ENERGY CONSUMPTION OF NEW YORK CITY HOUSING AUTHORITY (NYCHA) DEVELOPMENTS, 2010-2017
In a city that never sleeps, all those flashing lights and air-conditioned buildings are bound to add up to one large bill.
I wanted to analyze NYC’s energy consumption and found a dataset, made available by NYC Open Data, detailing the energy and power consumption of the New York City Housing Authority (NYCHA) developments located across the five boroughs.
NYCHA developments are residences provided for low- and moderate-income New Yorkers by the NYCHA, which is the largest public housing authority in the country. The NYCHA currently owns 326 developments and provides subsidized rental assistance to private homes through the Section 8 housing program.

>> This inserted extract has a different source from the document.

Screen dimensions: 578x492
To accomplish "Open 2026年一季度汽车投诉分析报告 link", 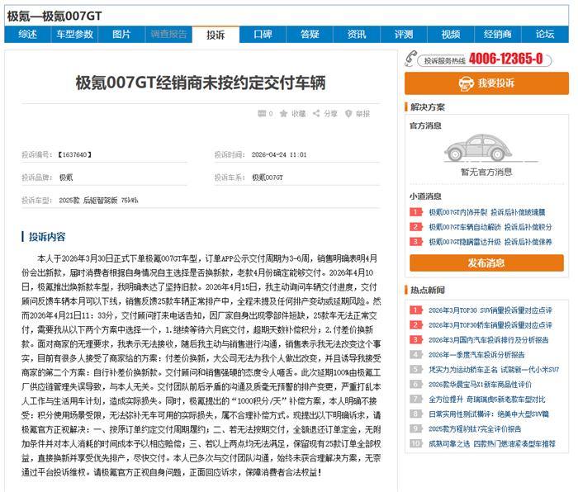I will tap(476, 355).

I compiled my findings into a dashboard that can be found on my Tableau page and within this report.
Data: CSV file titled, ‘Electric Consumption And Cost (2010 – March 2019),’ which was produced by the NYCHA and updated in May 2019.
To clean the data: OpenRefine, which is an open source program created for data cleanup and transformation (a.k.a. data wrangling).

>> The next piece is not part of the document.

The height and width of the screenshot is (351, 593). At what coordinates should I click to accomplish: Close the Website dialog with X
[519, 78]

To visualize the data: The desktop version of Tableau (2019.2.1) to create my graphs and Tableau Public to publish them online. Tableau is a modular GUI program that allows you to drag and drop different categories (based on your imported dataset) into columns, and rows, as well as apply various filters, colors, and calculations on your data.

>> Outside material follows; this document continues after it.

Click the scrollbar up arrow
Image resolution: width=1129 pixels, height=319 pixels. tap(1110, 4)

I did not find any particularly inspiring visualizations to base my graphs off of, but the majority I came across were bar graphs or stacked shapes that demonstrated a type of progression over discrete or continuous time frames.
I began by evaluating which dataset categories would be useful for parsing out information. The categories and their descriptions can be found in an Excel file called ‘Data Dictionary Electric Consumption Cost‘ which is linked on the same page as the dataset.
I imagined having a single comprehensive graph surrounded by smaller graphs that each focused on specific categories. For the comprehensive graph, I chose to focus on the five boroughs and their energy consumption (kWh) over time (years and months).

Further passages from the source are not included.